I tried a few additional ICANN test IDN domains in other languages and none of them worked. Yahoo! seems to fail completely at handling IDNs.

Given that Yahoo! is likely to use Bing’s search in the future, let’s see how Bing performs next.

Bing

Searching Bing for the Unicode version of the URL does return a page from the site, although it’s at position 8, which is not ideal (when searching for a URL you would usually want the URL to appear at or near the top of the search results). The snippet appears as follows:

Bing Unicode

Only one URL is shown, which isn’t quite as useful as Google’s result, but is still adequate. The title tag, snippet and URL are all correctly shown in Arabic, which is good. The “Translate this page” and “Cached page” links both work, whilst they didn’t on Google.

Bing does have some issues, however. Although Bing has indexed the destination URL (the link goes directly to the destination URL), for some reason Bing only displays the URL of the homepage in the snippet. Additionally, although Bing has highlighted the domain in bold in the snippet, it has not highlighted it within the URL.

Bing does have a number of problems with its handling of this domain. However, they are fairly minor and definitely less important than the issues that Google has with this site.

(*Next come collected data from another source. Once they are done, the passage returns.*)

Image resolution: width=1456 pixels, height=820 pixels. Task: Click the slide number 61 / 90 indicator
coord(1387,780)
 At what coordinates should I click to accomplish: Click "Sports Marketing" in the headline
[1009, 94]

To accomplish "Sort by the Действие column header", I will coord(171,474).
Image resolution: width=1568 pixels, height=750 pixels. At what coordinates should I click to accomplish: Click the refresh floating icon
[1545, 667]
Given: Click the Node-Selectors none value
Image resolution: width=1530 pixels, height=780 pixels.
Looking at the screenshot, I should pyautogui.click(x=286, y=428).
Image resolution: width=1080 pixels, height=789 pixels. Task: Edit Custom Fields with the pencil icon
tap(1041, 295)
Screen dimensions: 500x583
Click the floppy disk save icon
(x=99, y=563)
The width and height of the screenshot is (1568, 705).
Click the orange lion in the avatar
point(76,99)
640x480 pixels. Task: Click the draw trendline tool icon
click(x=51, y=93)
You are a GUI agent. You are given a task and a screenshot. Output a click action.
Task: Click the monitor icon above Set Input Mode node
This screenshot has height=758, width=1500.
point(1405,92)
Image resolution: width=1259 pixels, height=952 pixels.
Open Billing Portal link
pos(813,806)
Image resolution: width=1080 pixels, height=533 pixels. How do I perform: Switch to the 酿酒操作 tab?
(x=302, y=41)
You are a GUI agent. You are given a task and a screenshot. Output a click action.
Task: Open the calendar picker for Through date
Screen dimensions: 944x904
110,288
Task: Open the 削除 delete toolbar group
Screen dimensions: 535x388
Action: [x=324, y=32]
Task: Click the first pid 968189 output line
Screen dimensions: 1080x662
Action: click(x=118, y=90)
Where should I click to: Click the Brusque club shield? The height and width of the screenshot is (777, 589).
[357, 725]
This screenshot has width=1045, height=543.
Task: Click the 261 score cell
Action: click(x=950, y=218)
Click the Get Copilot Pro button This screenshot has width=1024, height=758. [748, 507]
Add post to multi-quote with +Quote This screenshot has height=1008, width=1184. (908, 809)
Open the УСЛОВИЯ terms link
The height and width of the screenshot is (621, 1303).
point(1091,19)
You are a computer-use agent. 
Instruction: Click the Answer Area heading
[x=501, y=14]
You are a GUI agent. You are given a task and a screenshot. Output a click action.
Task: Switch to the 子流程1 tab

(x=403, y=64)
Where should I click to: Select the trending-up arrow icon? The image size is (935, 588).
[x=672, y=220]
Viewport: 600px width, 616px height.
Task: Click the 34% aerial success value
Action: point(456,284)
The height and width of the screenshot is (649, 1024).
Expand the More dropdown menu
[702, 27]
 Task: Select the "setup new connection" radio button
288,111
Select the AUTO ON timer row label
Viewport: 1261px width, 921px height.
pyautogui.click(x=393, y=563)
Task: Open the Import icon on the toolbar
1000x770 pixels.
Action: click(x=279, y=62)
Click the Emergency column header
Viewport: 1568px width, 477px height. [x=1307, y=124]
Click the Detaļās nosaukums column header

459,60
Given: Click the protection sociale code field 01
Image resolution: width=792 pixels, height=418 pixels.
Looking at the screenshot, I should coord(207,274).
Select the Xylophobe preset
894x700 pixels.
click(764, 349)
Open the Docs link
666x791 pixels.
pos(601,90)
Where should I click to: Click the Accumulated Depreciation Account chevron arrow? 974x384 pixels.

Searching Bing for the Punycode version of the URL, Bing returns the URL at position 2 instead, which is a bit better:

Bing Punycode

Again, like Google, Bing has picked out the text from the page which matches the query for the snippet but has not highlighted the Arabic equivalent in the snippet. Otherwise, this result is much the same as the Unicode search variant.

Ask Jeeves

I have also looked at Ask Jeeves (known as just “Ask” in the US).

Searching Ask Jeeves for the Unicode version of the URL returns the site at position one. Like Google, it includes a second indented URL at position two. Interestingly, these are the same two URLs that Google returned for this search (it is worth remembering that Ask Jeeves might be using Google’s results at times).

Ask Jeeves Unicode

Ask Jeeves is correctly displaying both the title and the snippet in Arabic, but the URL is written in the Punycode form instead, which is clearly far from ideal.

There is another major issue with Ask Jeeves’ implementation – the second URL goes through a redirect, but the hostname given by the redirect has been encoded in a way which makes Firefox and Internet Explorer fail to load the page (Google Chrome and Opera did successfully load the page from the redirect). Note: This does not always happen – reloading the page sometimes returns the URL without the redirect, and in this case it works correctly.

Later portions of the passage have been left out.